By deed restriction, Cedar Bough Place is one of the first private streets in the United States. Lucas Place, the first private street in St. Louis, Missouri, was dedicated 15 years later, in 1851. That private street no longer exists. The oldest existing private street in St. Louis, Missouri is Lafayette Square, which dates to 1868, was dedicated 32 years after Cedar Bough Place was created and made private by Loughrey's deed restriction.

No other city near New Albany, including Louisville, has private streets (although Louisville does have private alleys), and Cedar Bough Place is the only private street in New Albany.

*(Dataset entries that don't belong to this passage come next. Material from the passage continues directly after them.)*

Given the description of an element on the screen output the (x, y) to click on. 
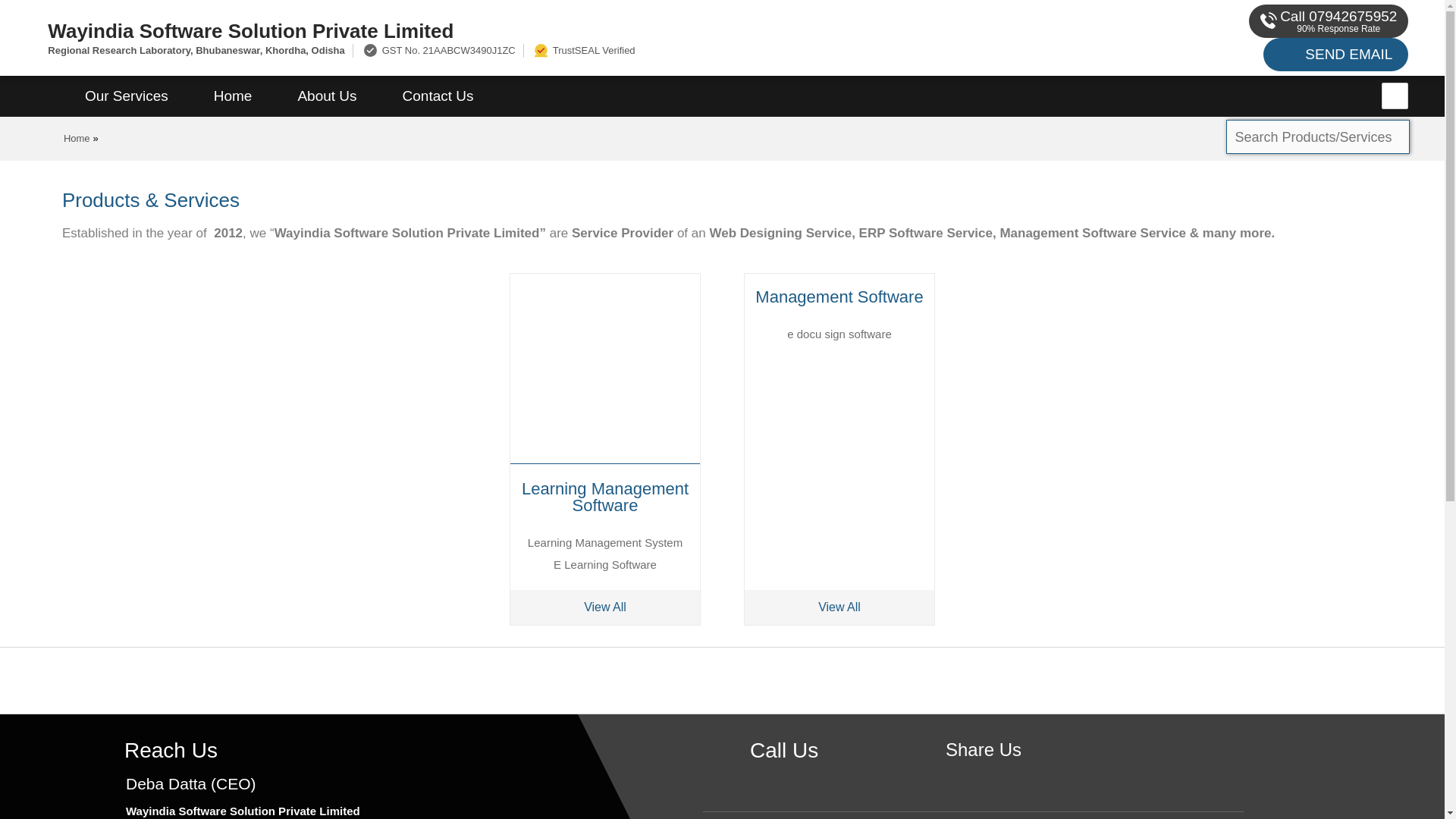
View All (839, 606)
E Learning Software (604, 563)
Wayindia Software Solution Private Limited (485, 31)
Learning Management System (604, 542)
Home (232, 96)
Management Software (839, 296)
About Us (326, 96)
Learning Management Software (605, 496)
View All (605, 606)
Facebook (983, 775)
Home (77, 138)
e docu sign software (839, 333)
Our Services (126, 96)
LinkedIn (1029, 775)
Contact Us (438, 96)
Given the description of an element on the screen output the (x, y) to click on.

A long-standing fence that contributes to the historic nature of the neighborhood is on the north side, and is a central wrought iron connecting two original stone walls keeping traffic from entering the private road. The southern fence is just wide enough for a single vehicle. Built in 1970 to replace the original entrance, it is not part of the historic fabric of the district.

==Prominent residents==
- Bernard Hock (American table tennis champion)
- Ferdinand N. Kahler (inventor and automobile manufacturer)
- F. Shirley Wilcox (Indiana's chief of Internal Revenue Service collections {appointed by President Harry Truman} and Indiana State Treasurer)

==Present day==
In 1994 an architectural study determined that Shelby Place could eventually achieve National Register status. In 2006 the Indiana Department of Natural Resources gave a grant of $6,150 to the city of New Albany to prepare Cedar Bough Place, DePauw Avenue Historic District, and Shelby Place Historic District for registration on the National Register of Historic Places. All three neighborhoods were placed on the National Register on March 19, 2008.